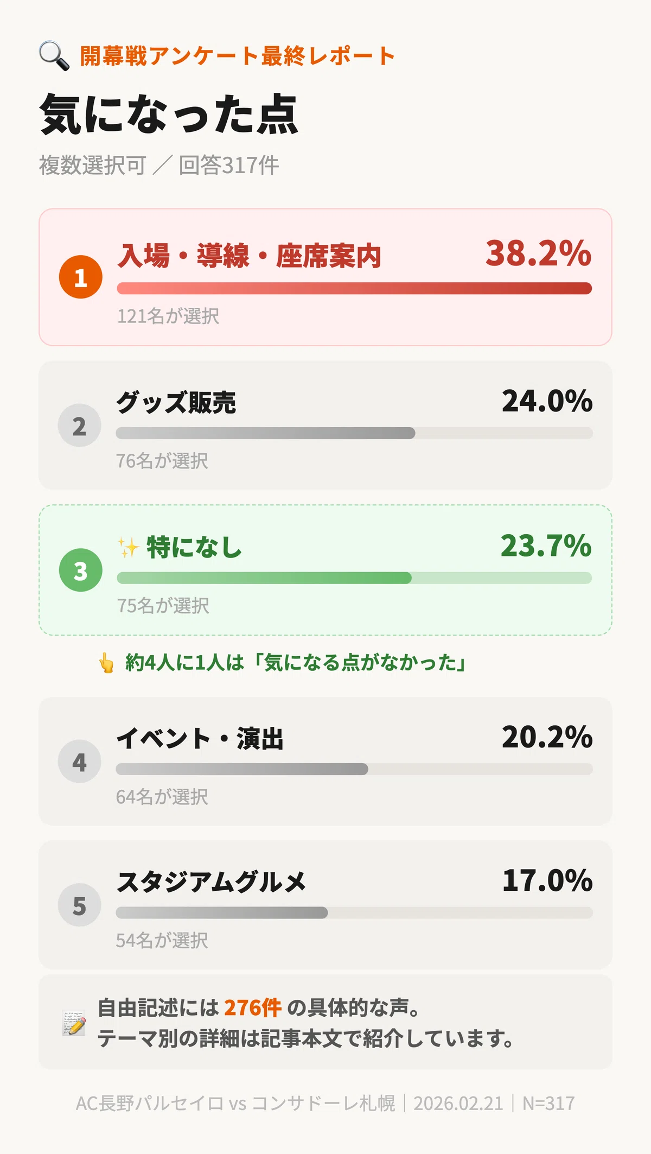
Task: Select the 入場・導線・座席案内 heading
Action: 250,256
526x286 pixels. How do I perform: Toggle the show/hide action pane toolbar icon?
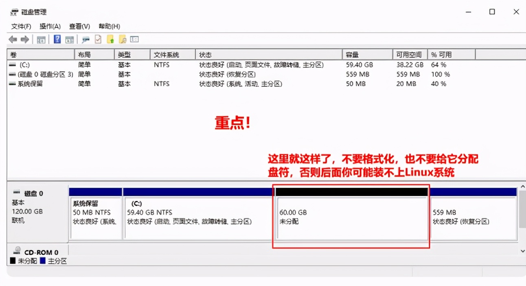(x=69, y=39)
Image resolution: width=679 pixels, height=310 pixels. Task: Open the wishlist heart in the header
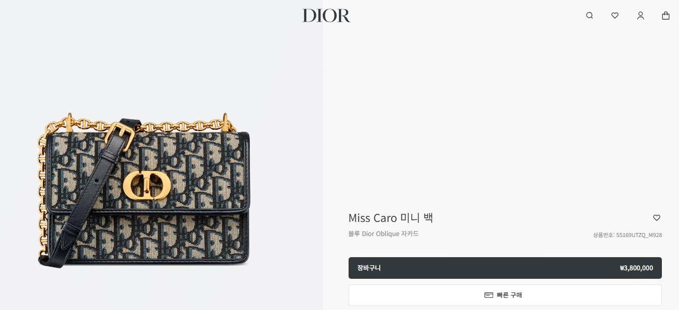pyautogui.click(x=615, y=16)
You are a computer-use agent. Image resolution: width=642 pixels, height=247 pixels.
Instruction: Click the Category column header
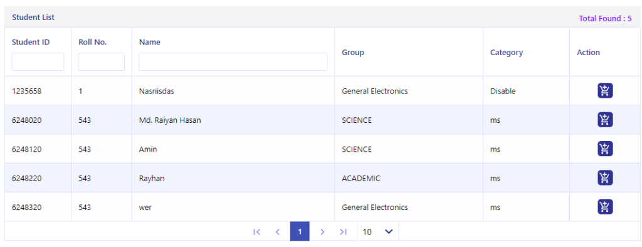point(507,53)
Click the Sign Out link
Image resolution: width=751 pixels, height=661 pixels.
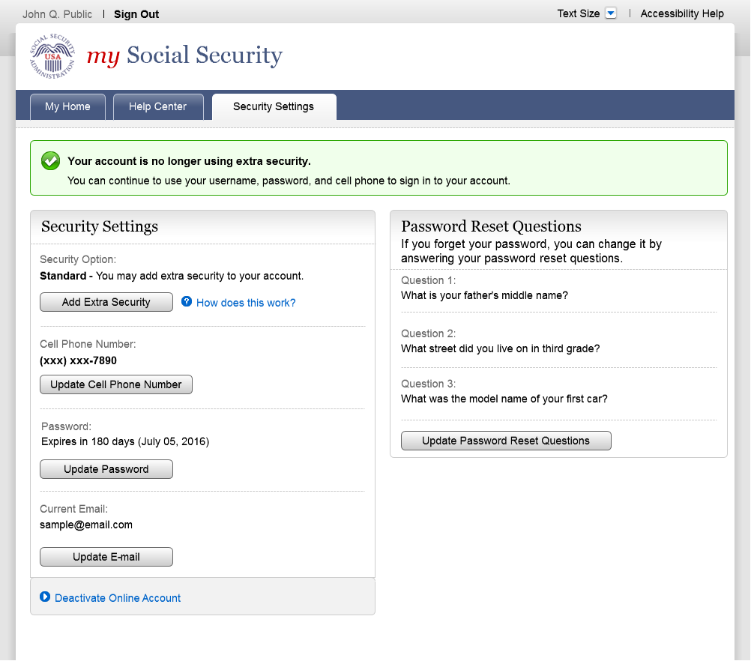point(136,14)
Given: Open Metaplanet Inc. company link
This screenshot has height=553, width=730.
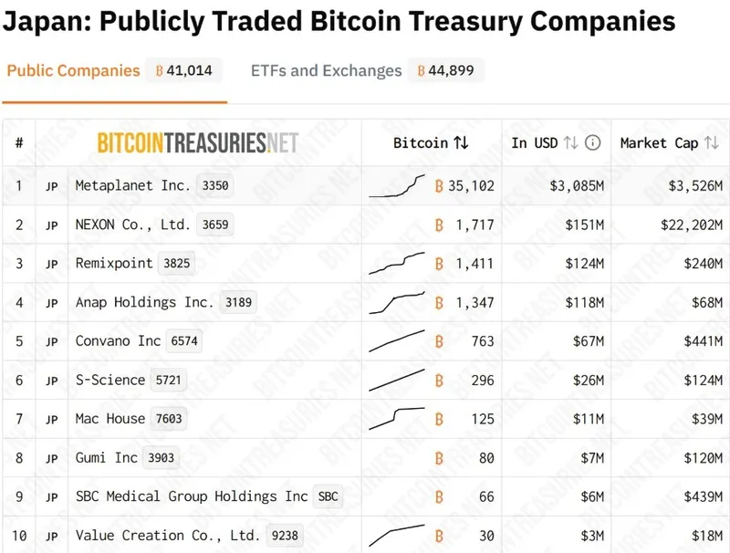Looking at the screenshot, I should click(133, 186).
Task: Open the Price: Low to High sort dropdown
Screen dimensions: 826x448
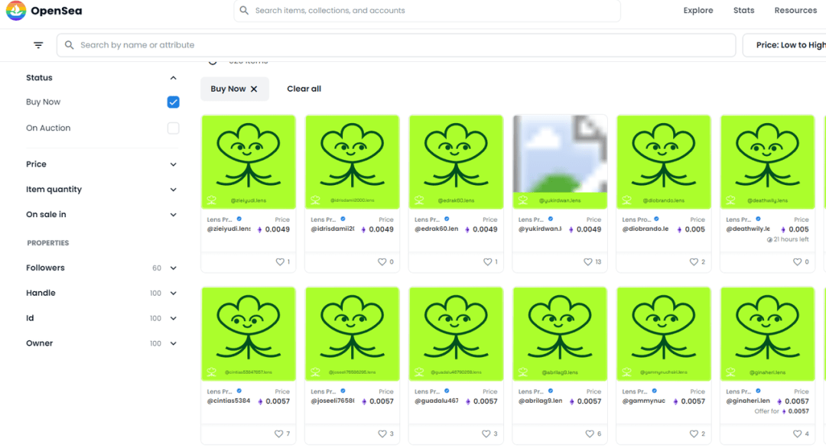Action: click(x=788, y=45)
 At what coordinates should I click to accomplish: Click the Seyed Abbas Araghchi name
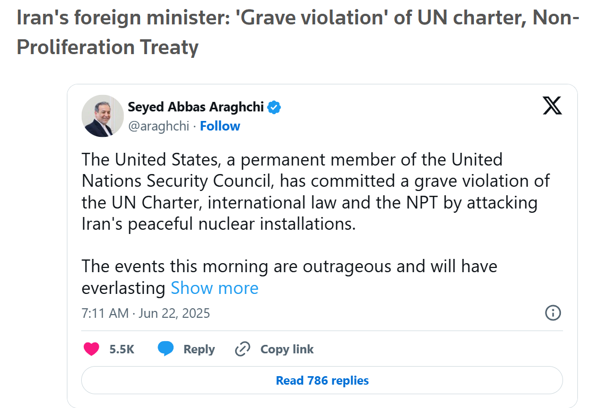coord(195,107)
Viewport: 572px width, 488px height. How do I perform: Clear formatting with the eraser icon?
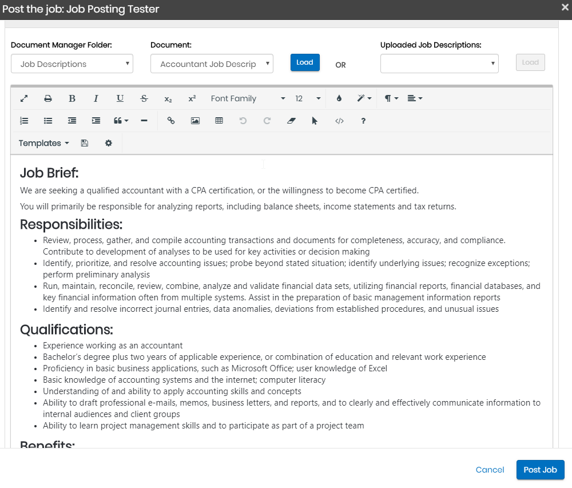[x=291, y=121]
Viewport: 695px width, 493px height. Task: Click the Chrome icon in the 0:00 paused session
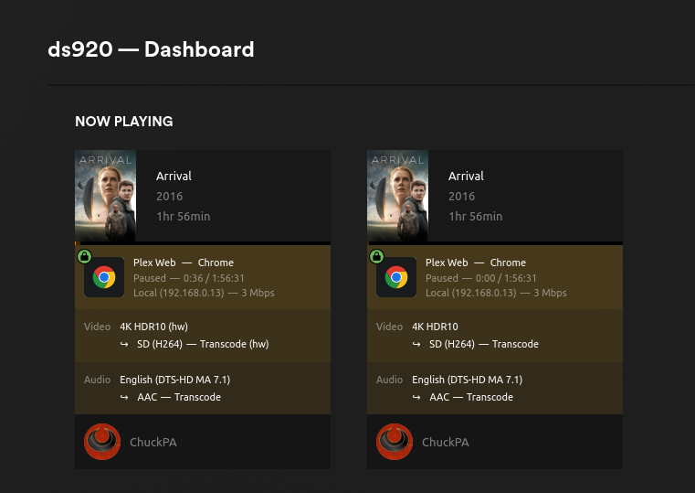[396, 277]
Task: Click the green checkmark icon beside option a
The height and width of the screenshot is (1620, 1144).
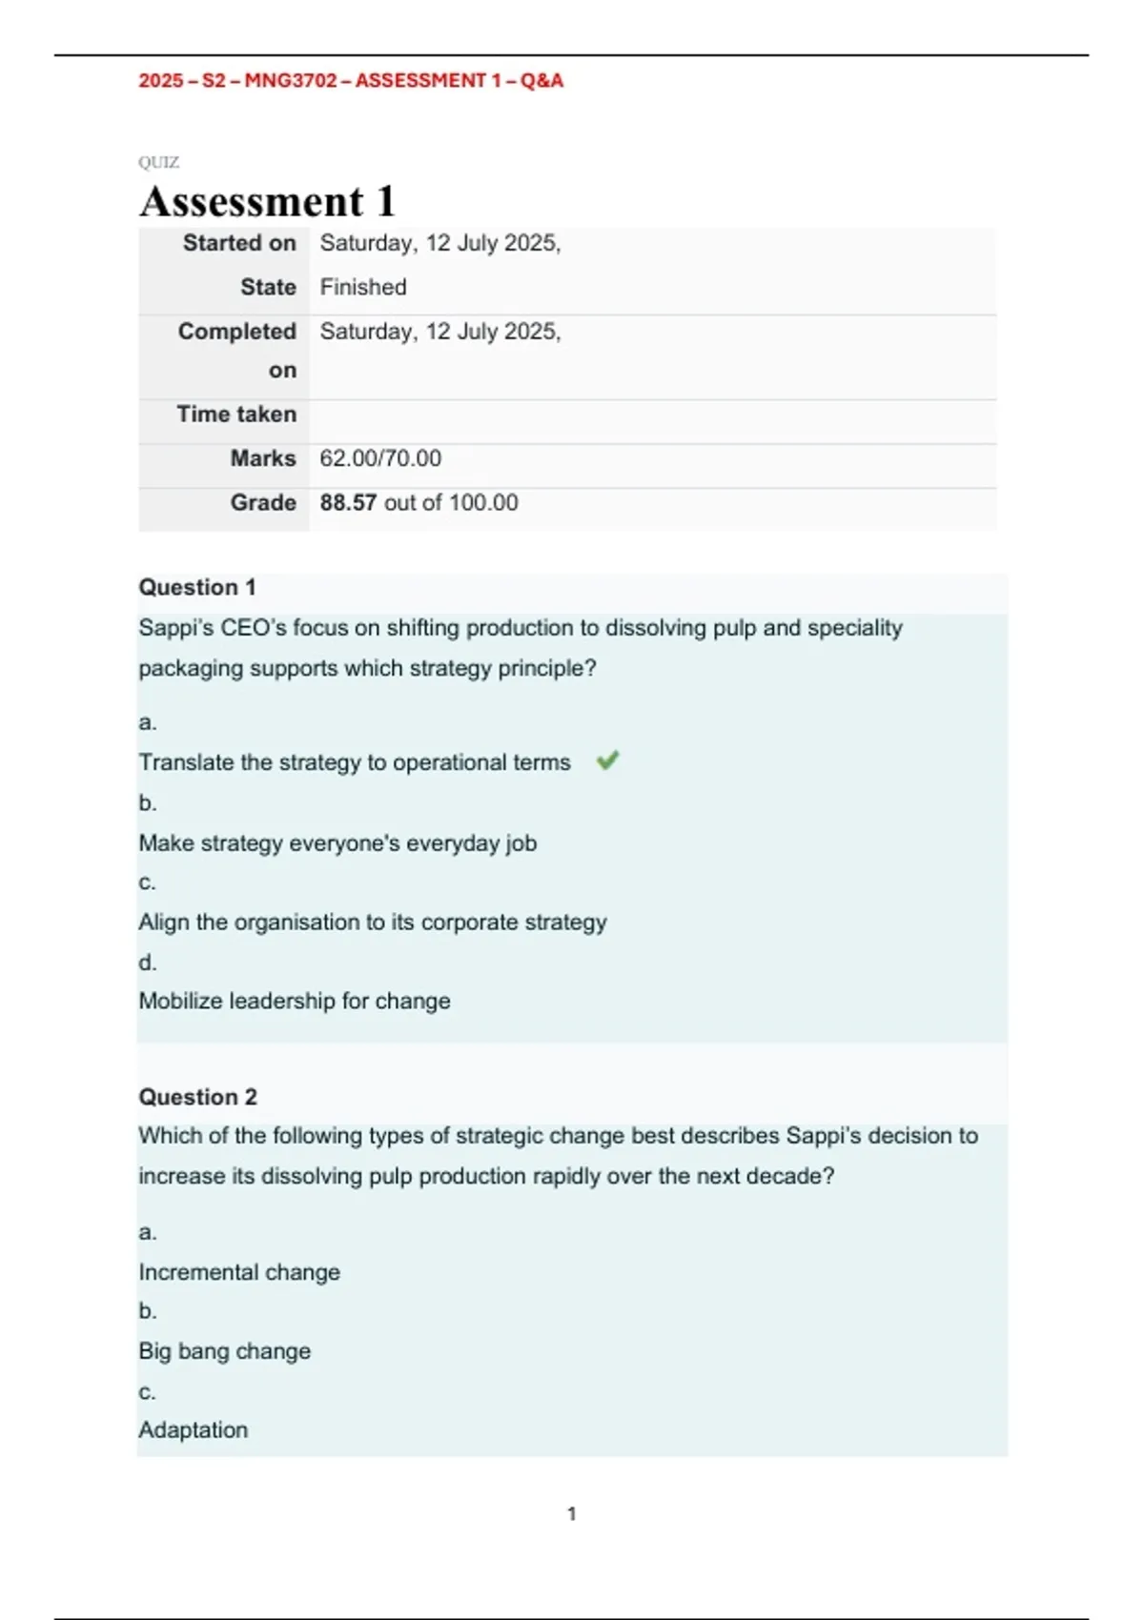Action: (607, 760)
══════
» **Task instructions**: Leave the pictures out. Extract exactly the lines running from the one with "The height and" through the last entry, both ends included.

» **Solution to the exercise**:
The height and width of the screenshot is (1620, 1144).
Action: (607, 760)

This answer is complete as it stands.